**Record excerpts**:

----

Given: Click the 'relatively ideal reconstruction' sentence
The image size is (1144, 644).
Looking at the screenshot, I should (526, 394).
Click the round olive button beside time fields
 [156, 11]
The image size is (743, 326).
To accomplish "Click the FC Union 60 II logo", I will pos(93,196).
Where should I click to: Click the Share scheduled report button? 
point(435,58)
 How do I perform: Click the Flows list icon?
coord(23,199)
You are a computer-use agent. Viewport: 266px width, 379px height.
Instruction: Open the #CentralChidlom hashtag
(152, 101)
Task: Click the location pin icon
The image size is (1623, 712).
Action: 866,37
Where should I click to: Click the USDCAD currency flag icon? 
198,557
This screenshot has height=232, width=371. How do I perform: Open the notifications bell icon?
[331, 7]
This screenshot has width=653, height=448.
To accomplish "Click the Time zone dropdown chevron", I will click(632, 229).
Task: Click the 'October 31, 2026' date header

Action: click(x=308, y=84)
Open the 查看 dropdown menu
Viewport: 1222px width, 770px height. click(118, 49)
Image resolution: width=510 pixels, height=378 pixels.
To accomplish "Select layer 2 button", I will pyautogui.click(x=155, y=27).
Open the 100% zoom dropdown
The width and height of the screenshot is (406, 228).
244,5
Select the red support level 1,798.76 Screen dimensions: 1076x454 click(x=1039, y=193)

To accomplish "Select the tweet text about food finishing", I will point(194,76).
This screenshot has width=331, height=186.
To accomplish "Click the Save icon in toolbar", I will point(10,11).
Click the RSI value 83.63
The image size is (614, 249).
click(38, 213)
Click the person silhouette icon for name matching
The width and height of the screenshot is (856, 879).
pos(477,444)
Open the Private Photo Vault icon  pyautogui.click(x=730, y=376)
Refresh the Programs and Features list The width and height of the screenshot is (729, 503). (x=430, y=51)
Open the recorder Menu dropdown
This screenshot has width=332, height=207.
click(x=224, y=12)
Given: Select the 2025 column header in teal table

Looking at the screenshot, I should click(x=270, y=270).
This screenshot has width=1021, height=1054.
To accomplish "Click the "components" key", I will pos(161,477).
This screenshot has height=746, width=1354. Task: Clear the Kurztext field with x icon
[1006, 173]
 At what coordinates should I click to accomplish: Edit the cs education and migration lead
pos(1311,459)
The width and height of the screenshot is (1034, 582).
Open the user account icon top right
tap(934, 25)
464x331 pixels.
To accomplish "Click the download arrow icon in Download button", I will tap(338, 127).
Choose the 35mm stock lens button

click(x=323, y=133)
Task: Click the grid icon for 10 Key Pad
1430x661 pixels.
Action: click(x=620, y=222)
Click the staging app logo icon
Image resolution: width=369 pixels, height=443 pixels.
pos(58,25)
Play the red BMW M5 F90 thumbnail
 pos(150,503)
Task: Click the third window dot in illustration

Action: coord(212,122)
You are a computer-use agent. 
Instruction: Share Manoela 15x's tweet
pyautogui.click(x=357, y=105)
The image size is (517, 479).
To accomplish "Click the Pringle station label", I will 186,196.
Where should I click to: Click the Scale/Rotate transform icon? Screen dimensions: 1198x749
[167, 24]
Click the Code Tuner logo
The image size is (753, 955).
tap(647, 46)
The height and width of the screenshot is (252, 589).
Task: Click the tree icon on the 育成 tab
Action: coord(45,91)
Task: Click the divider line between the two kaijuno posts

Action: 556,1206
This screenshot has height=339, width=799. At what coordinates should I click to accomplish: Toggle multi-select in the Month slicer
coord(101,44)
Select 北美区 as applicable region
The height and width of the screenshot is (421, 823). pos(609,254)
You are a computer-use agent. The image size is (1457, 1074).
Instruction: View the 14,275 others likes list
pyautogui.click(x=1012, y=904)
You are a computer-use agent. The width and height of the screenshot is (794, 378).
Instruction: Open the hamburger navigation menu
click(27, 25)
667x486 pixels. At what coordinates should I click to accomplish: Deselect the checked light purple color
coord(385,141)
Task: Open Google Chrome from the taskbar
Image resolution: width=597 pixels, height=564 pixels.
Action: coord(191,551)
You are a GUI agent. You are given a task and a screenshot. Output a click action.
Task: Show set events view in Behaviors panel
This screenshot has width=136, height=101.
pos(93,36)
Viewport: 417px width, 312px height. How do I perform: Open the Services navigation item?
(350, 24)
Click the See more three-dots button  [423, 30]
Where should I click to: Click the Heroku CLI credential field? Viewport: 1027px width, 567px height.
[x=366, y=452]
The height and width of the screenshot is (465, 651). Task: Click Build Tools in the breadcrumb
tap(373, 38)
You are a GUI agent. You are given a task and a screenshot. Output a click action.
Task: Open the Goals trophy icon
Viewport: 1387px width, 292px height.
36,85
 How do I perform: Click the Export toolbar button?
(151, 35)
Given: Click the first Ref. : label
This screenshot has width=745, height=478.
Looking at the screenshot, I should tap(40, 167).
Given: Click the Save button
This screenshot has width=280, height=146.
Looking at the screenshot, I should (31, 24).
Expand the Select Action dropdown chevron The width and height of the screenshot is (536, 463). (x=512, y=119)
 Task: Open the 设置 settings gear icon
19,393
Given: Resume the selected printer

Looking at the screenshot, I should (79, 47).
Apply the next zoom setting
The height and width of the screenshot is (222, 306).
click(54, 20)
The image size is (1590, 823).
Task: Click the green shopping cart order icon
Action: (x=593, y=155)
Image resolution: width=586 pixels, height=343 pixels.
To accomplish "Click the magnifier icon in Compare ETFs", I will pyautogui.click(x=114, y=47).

----

**What to do**: Lines that include the word "agent" are to be extracted from the data above.

**Reply to the task**:
You are a computer-use agent. Viewport: 266px width, 379px height.
You are a computer-use agent. 
You are a computer-use agent. The image size is (1457, 1074).
You are a computer-use agent. The width and height of the screenshot is (794, 378).
You are a GUI agent. You are given a task and a screenshot. Output a click action.
You are a GUI agent. You are given a task and a screenshot. Output a click action.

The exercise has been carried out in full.